Fenerbahçe derbiden Jailson ve Soldado dışında Benzia’yı da kaybederek çıktı. Galatasaray maçında oyundan alınmasını ‘Futbolu bilmiyorlar’ diye eleştiren Benzia dün ‘idari kararla’ kadro dışıydı. Hollandalıların tartışmaya açık olduğu söylenir ama Fenerbahçe’nin ara dönem hocasını eleştirmek için uygun zaman değildi sanırım. Ama Koeman’ın takım içinden yükselen eleştirilerden daha büyük sorunları var. Beraber geldiği Cocu’nun 4-2-4 sistemini o gidince 4-4-2 gibi takıma daha uygun bir modele döndürdü ama kağıt üzerindeki bu hamle pek işe yaramışa benzemiyordu. Fenerbahçe hala rakip alanda çoğalan, baskı oluşturan, organize atak sayısı yüksek olan bir takım kimliğine bürünebilmiş değil.

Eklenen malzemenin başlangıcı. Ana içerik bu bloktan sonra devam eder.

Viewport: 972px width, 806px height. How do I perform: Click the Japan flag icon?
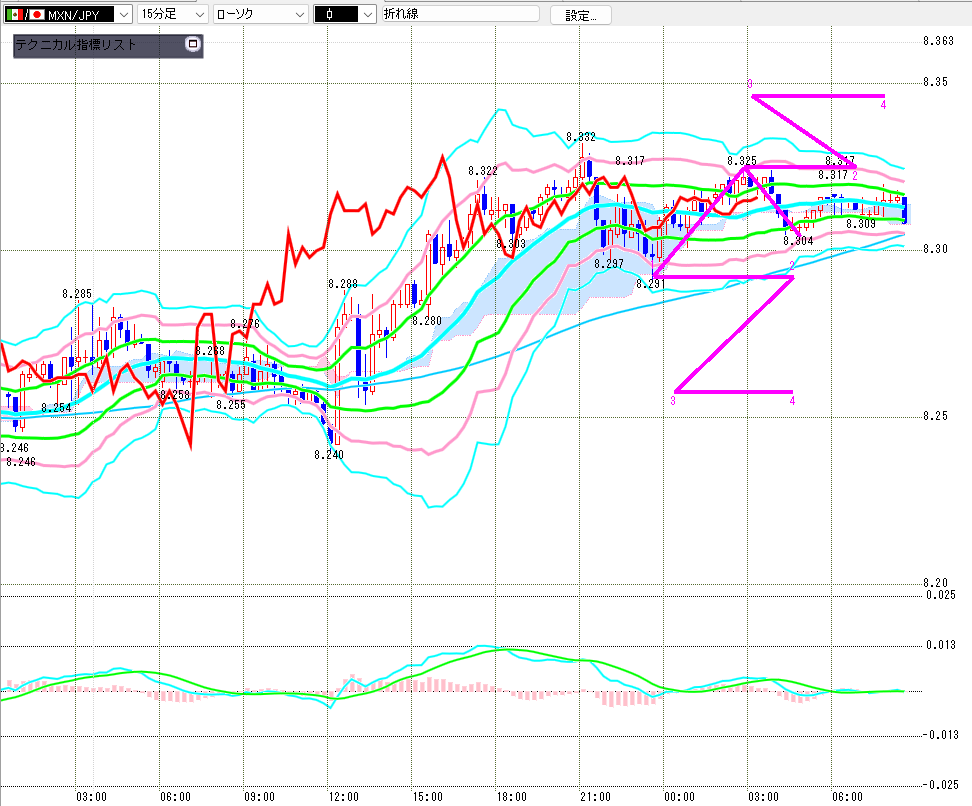38,14
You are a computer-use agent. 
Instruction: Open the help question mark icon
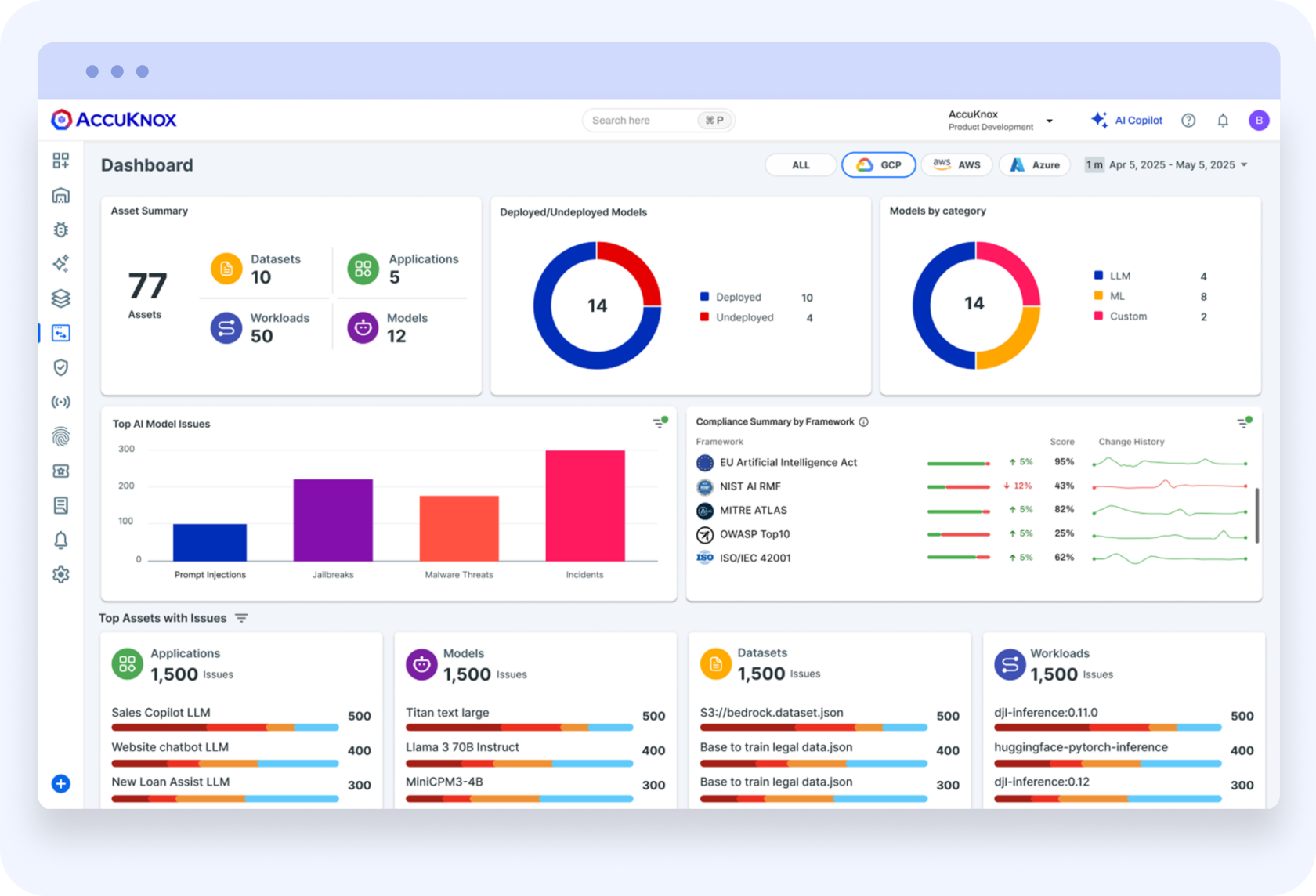[1188, 121]
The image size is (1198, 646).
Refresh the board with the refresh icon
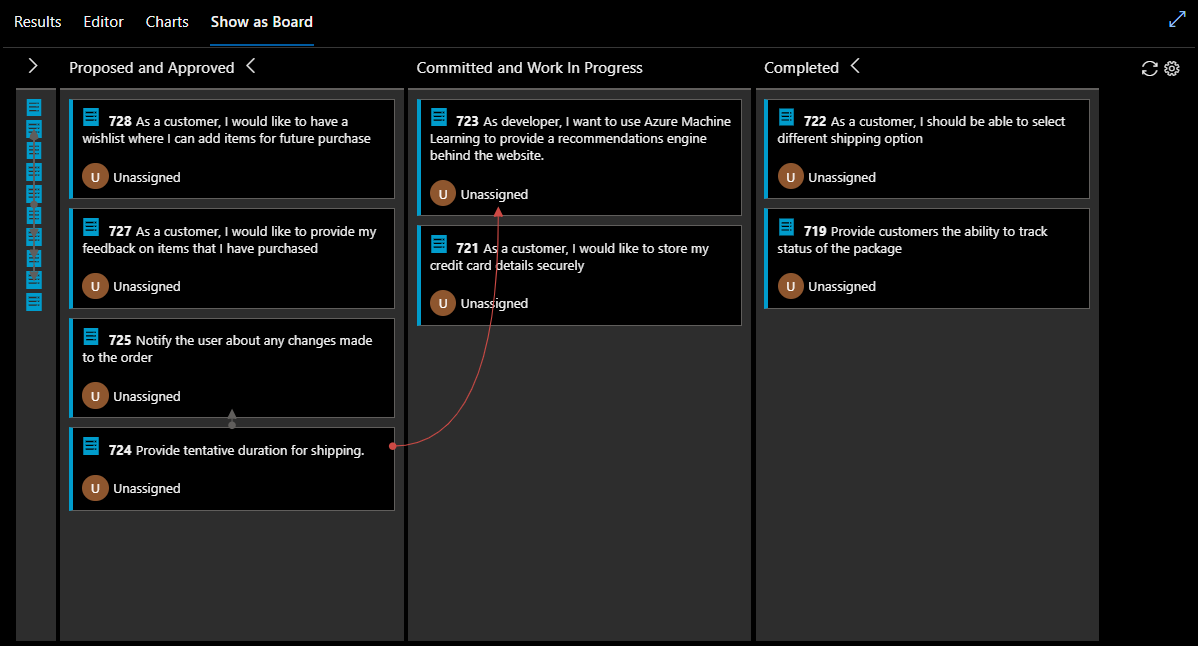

Anderlecht karşısında ilk yarıda topu rakibe bırakan ve rölanti futbolu tercih eden Fenerbahçe ‘Peki ne değişti?’ sorusunu sordurdu ister istemez.
İkinci yarının ilk bölümü de pek farklı değildi, Fener’in ışığı cılızdı. Ancak her şey Valbuena’nın sahne alması ile değişti. Pereira sonrası dönemde ne Aykut Kocaman’a ne de Cocu’ya yaranabilen Fransız futbolcu dün ‘Durun bir dakika ben daha ölmedim’ dedi. Attığı ve Frey’e attırdığı gol, 0-0’a bağlanmış gibi görünen maçın kilidini açtı. Bu maçı doğrudan Valbuena’ya yazmalıyız. Kulübenin derinliklerinde unutulan Valbuena bu çıkışını devam ettirirse Fenerbahçe’nin çehresini değiştirebilir. Çünkü Fenerbahçe’nin asıl ihtiyacı olan, Alexvari bir skor sihirbazı, bir lider… Ve Fransız’da o kumaş var...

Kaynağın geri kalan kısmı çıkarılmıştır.